Personnellement j'ai été scolarité dans le "tradi" jusqu'au lycée. Ca s'est très mal passé.
Dans un premier temps ça allait parce que le patrimoine culturel de mes parents me permettaient de suivre en classe sans difficulté, mais arrivé à la fin du collège puis au lycée ça a été une catastrophe. Je n'arrivais pas à communiquer avec les gens, j'étais tout le temps fatiguée, la peur de ne pas assez dormir me faisait faire des insomnies chroniques. Souvent en rentrant de cours je m'effondrais sur mon lit et je n'avais plus la force de rien faire.
J'ai beaucoup souffert de manquer de temps pour lire et pour travailler sur ce qui m'intéressait réellement. Certains cours étaient passionnants, d'autres étaient du réchauffé pour moi, je supportais mal de devoir supporter les erreurs et les approximations des profs sans pouvoir les corriger ou sans pouvoir aller plus loin.
En premiere j'ai pu aller au Lycée Autogéré de Paris et ça m'a sauvé la vie ! Parce que ce dont j'avais besoin à ce moment là c'était de réapprendre à avoir des relations sociales, ne pas avoir peur des gens, assumer ce que j'ai à dire. Et ce lycée m'a permis ça, et pourtant je n'allais pas en cours. Ca m'a aussi apporté une formation politique et des grilles de lecture du monde différentes de celles qu'on apprend à l'école.
Naturellement je n'ai pas eu mon bac. Alors j'ai travaillé, et j'ai compris ce que c'était pour de vrai que d'être un prolo, de s'épuiser à un travail abrutissant etc.
Aujourd'hui j'ai vingt ans et je passe mon bac en candidat libre cette année. Sans ces deux expériences (un lycée alternatif et le monde du travail) je n'aurais probablement JAMAIS eu le courage de m'y mettre. Ca me paraissait tellement lointain et impossible il y a deux ou trois ans...

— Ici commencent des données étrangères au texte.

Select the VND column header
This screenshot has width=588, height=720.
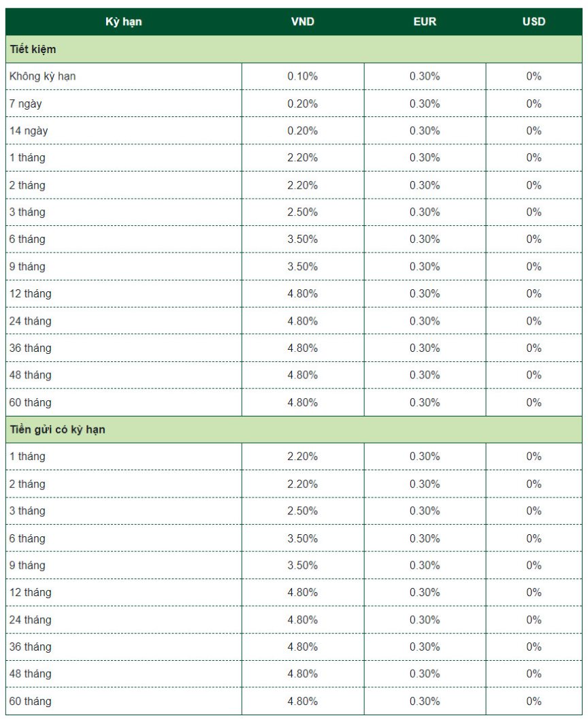(302, 22)
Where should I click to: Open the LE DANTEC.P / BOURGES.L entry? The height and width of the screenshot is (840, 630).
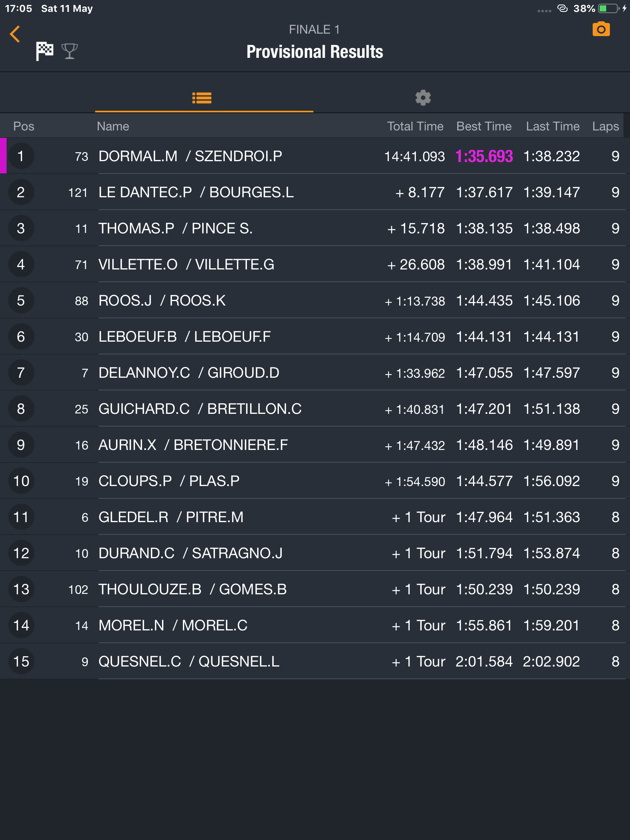tap(315, 192)
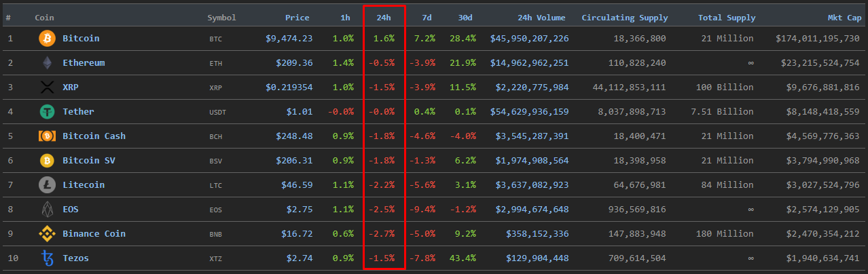The height and width of the screenshot is (274, 868).
Task: Click the EOS logo icon
Action: 47,210
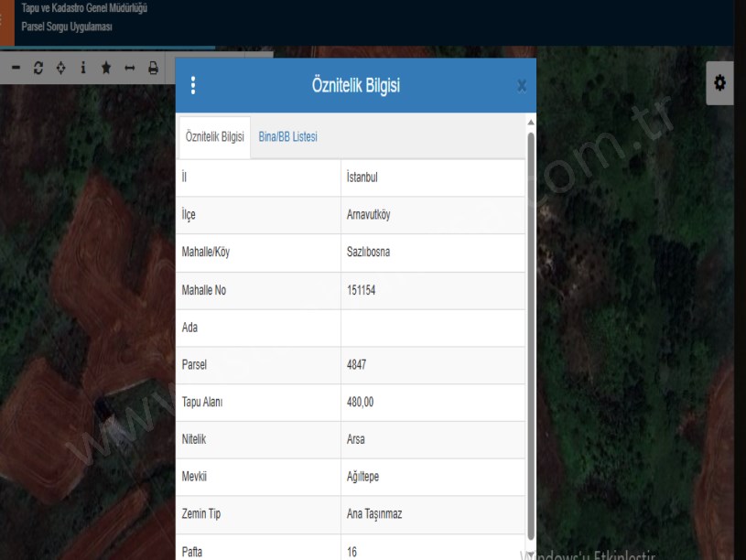Select the horizontal measure distance tool
This screenshot has width=746, height=560.
[130, 69]
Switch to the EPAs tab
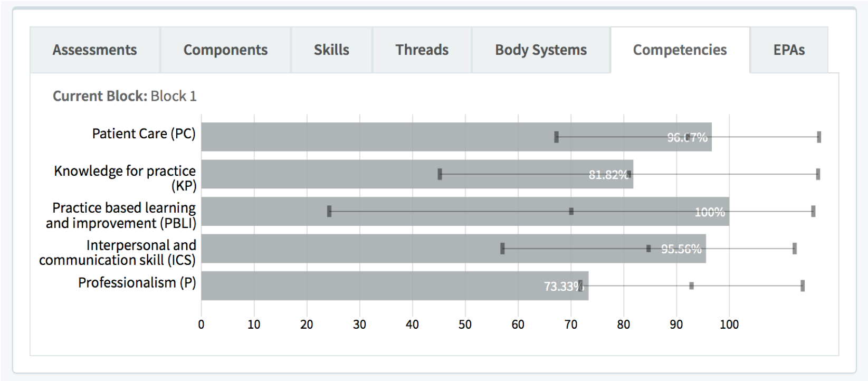 pyautogui.click(x=789, y=50)
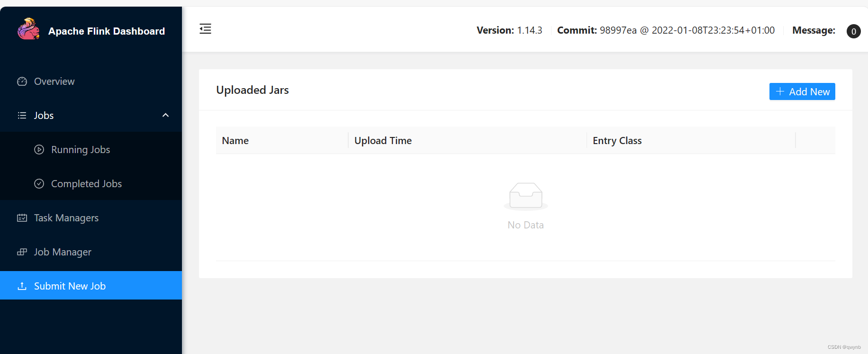Click the Apache Flink squirrel logo
Viewport: 868px width, 354px height.
click(28, 29)
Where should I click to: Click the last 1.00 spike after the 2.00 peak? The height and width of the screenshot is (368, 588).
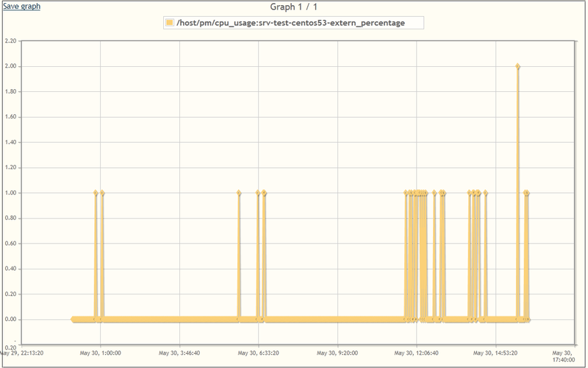point(527,193)
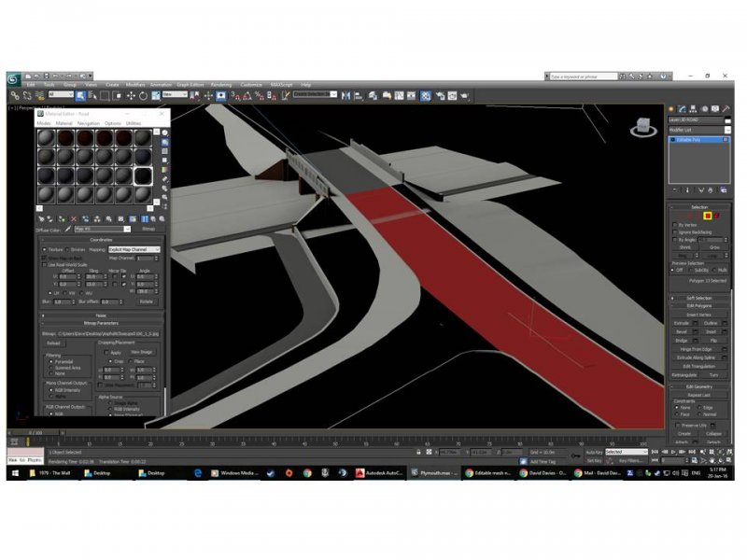Open Autodesk AutoCAD from the taskbar
This screenshot has height=560, width=747.
point(379,473)
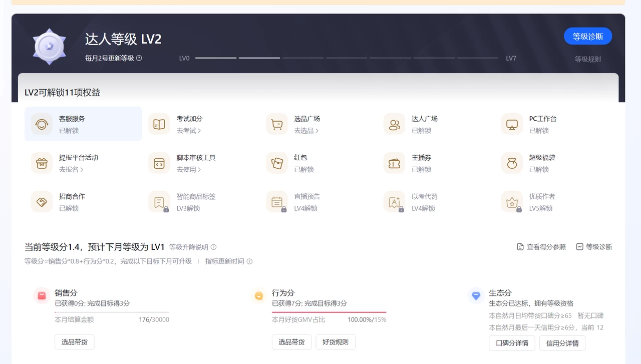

Je suis très soulagée de ne plus aller en cours. Je peux passer rapidement sur les matieres qui ne me demandent pas beaucoup d'efforts, travailler autrement sur d'autres (par exemple j'ai le temps de lire en anglais, de passer des heures sur Babbel), aller visiter plein d'expo et de musées pour enrichir mes dossiers d'histoire des arts. Je peux travailler à mon rythme quand je veux, voir des amis quand j'ai besoin de souffler, bosser la nuit quand je n'arrive pas à dormir et pioncer le jour.
C'est vraiment un soulagement, et pour la premiere fois de ma vie je suis très confiante sur ma poursuite d'études. Ce qui me paraissait être une montagne infranchissable est devenue une petite colline, toute mon angoisse à disparu.
Bon rien n'est gagné encore mais je pense que je manquais de maturité émotionnelle et intellectuelle pour aborder ça sereinement. Quand je lis des gens s'offusquer de la non-scolarisation je pense que ces gens oublient ce facteur : on a pas tous les capacités qu'il faut au moment où on nous les demande, et l'école est parfois très violente à ce niveau là. Combien d'élèves j'ai pas vu à deux doigts de défaillir à l'approche du bac ? Et pour quoi au final ?
A mon avis on présume un peu vite de la fénéantise des jeunes. Mais les enfants, les ado et les adultes sont avides de connaissances, et je vous assure qu'on apprend très vite et très bien quand on a décidé qu'on allait le faire et que c'est ça qui est le mieux à faire. Ca débloque tout.
Si un non sco veut devenir ingénieur il n'aura aucun mal à apprendre ce qu'il faut pour passer le bac, je n'en doute pas un seul instant.
Et je suis très très convaincue que tout ce que je sais aujourd'hui je ne le dois que très peu à l'école, parce que les sujets qui me passionnent comme l'ethnologie, la socio, le comportement et la psychologie animale, la botanique, les sciences politiques etc. n'y sont tout simplement pas enseignés. Et parfois l'âme est souvent plus forte que la raison : à 15-16 ans, je ne pouvais pas me résoudre à attendre la fac pour me gaver de tout ça.
Par ailleurs je trouve que pour ce qui est de trouver un travail pas nul (ça dépend quand meme du domaine) ça tient souvent moins au diplome qu'à la personnalité et aux contacts. Si on est très sociable, sur de soi et de ses connaissances, qu'on a des facilités à rencontrer du monde et à exprimer ses besoin, on a probablement plus de chances de saisir des opportunités que si on est très diplomé mais très replié sur soi.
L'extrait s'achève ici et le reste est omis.